By changing the materials it uses,
the construction industry can cut waste and emissions and reimagine how our buildings interact with nature, writes Alison Boleyn.

COVID-19 may have hitched some temporary tarps over the numbers but the International Energy Agency says buildings and the construction industry contribute nearly 39 per cent of the world’s carbon emissions. Manufacturing cement alone accounts for 7 per cent of them. Add sand and the environmental and geopolitical impacts are even more devastating; sand, despite appearances, is a finite resource. So the construction industry is rethinking the building materials it uses.

One of the most radical trends is a field still in its infancy: living building materials. These are bioengineered construction materials that can grow, self-heal, generate energy and even replicate themselves.

Scientists from the University of Colorado, funded by a branch of the United States Department of Defense, have developed a literally green product in “living concrete” – cubes, arches and shoebox-sized bricks made from photosynthetic bacteria and gelatine that start out a queasy olive before settling into a friendlier shade. There’s still work to do – the bacteria is sensitive to contamination and dies in dry conditions – but cut the “parent” in half and these can double themselves for three generations.

Mogu, an Italian design company that’s become a centre of experimentation in sustainable building materials, has developed exquisite commercial tiles, flooring and acoustic panels by mixing mycelium – the vegetal part of mushrooms – with agro-industrial waste then leaving it to grow. Mogu is also an industrial partner in what’s probably the world’s most ambitious plan for the humble ’shroom. The FUNGAR project, launched by the European Commission, connects computer scientists, biophysicists, architects and mycologists in the United Kingdom, Denmark and the Netherlands to collaborate on smart buildings with fungi within their framework. Forests are interlaced with natural mycelium networks that process and exchange information between plants and trees. Mushrooms, which can carry electrical signals and data, act as a sensor in the buildings, detecting changes in light, pollutants and temperature before exchanging that data with a computer.

The US company Biomason, which business information platform Crunchbase calculates has raised US$94.8 million in funding, grows biocement bricks using a wild, non-pathogenic strain of a natural bacteria rather than non-renewable materials. While traditional cement-making burns limestone in furnaces, Biomason’s process absorbs instead of emitting CO2 and Biolith blocks take three days to “grow” in contrast to cement’s customary month. Biomason’s founder and CEO, Ginger Krieg Dosier, plans to remove 25 per cent of concrete emissions by 2030. “We have no intention of slowing down.”

* [DATA FOR ANALYSIS]:
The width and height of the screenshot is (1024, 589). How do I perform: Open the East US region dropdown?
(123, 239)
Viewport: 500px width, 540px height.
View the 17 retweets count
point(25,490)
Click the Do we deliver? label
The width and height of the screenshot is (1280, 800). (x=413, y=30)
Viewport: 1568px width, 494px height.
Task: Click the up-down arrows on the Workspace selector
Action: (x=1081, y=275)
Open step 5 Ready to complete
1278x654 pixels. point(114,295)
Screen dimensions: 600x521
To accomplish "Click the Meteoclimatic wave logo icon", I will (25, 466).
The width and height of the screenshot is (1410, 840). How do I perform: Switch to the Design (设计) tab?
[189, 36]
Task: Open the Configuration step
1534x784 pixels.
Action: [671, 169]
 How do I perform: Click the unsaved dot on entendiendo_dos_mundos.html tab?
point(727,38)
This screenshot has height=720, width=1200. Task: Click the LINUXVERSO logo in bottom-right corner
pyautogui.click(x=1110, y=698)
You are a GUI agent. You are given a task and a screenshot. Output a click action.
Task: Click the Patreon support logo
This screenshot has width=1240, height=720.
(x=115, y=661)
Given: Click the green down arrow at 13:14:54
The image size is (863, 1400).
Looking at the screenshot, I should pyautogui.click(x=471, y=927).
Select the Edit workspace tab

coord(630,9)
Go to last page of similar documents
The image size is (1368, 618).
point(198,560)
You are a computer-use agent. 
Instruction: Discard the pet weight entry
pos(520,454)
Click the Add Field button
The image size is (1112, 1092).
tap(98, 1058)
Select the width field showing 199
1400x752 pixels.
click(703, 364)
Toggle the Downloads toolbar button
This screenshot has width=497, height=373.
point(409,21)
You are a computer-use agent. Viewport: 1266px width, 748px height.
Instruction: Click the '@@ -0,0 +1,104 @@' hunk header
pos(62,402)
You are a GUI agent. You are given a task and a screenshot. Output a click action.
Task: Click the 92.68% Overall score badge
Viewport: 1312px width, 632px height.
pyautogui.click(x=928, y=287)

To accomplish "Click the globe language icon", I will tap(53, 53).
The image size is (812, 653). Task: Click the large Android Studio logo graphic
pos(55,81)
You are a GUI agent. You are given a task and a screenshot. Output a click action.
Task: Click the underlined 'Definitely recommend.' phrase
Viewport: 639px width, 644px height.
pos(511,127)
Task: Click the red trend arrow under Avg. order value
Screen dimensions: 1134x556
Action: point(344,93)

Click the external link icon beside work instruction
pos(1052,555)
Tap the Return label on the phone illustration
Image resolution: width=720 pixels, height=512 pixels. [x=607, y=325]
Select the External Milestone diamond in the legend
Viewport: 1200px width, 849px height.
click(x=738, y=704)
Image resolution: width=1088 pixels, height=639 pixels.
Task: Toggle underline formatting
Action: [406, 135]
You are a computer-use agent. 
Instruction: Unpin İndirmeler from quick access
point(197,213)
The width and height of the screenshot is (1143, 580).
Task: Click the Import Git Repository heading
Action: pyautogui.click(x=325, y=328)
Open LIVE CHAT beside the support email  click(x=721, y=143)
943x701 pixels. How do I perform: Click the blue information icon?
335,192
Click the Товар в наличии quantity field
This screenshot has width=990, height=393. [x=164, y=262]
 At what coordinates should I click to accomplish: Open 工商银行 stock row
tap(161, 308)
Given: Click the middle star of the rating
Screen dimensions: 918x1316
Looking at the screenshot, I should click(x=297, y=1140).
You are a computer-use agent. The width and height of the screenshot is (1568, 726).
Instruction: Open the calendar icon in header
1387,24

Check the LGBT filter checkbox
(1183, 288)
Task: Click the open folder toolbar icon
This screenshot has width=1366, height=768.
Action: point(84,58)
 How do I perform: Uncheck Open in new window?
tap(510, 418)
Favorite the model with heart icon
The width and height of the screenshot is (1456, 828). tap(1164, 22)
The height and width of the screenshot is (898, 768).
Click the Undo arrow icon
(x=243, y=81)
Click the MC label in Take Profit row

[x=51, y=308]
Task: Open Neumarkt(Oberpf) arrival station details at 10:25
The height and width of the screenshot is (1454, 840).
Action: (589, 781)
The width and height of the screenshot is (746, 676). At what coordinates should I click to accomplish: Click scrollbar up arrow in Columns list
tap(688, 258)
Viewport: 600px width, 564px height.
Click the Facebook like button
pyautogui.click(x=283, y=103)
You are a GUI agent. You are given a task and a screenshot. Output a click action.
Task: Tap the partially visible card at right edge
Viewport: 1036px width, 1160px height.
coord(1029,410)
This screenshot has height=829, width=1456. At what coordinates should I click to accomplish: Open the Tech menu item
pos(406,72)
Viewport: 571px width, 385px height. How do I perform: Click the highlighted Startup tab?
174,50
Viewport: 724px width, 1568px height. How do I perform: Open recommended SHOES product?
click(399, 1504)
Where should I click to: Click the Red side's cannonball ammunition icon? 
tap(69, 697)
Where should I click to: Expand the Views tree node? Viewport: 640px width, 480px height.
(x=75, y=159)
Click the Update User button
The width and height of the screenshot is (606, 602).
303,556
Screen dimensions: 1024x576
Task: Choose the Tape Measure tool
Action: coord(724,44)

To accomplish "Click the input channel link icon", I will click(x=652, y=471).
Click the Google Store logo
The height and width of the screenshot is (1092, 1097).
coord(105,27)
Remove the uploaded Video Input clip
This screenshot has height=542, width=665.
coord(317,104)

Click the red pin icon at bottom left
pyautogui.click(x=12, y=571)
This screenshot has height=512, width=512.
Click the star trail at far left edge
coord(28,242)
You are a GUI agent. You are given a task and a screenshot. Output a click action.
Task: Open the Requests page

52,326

* [WORK INSTRUCTIONS]:
(a) From the article about building materials, write out the part that opens with the words containing "COVID-19 may have" and closes with "even replicate themselves.".
(b) According to the article about building materials, how long do Biomason's Biolith blocks take to grow?
Rely only on the article about building materials, not on the data.

* [RESPONSES IN ORDER]:
(a)
COVID-19 may have hitched some temporary tarps over the numbers but the International Energy Agency says buildings and the construction industry contribute nearly 39 per cent of the world’s carbon emissions. Manufacturing cement alone accounts for 7 per cent of them. Add sand and the environmental and geopolitical impacts are even more devastating; sand, despite appearances, is a finite resource. So the construction industry is rethinking the building materials it uses.

One of the most radical trends is a field still in its infancy: living building materials. These are bioengineered construction materials that can grow, self-heal, generate energy and even replicate themselves.

(b) Three days.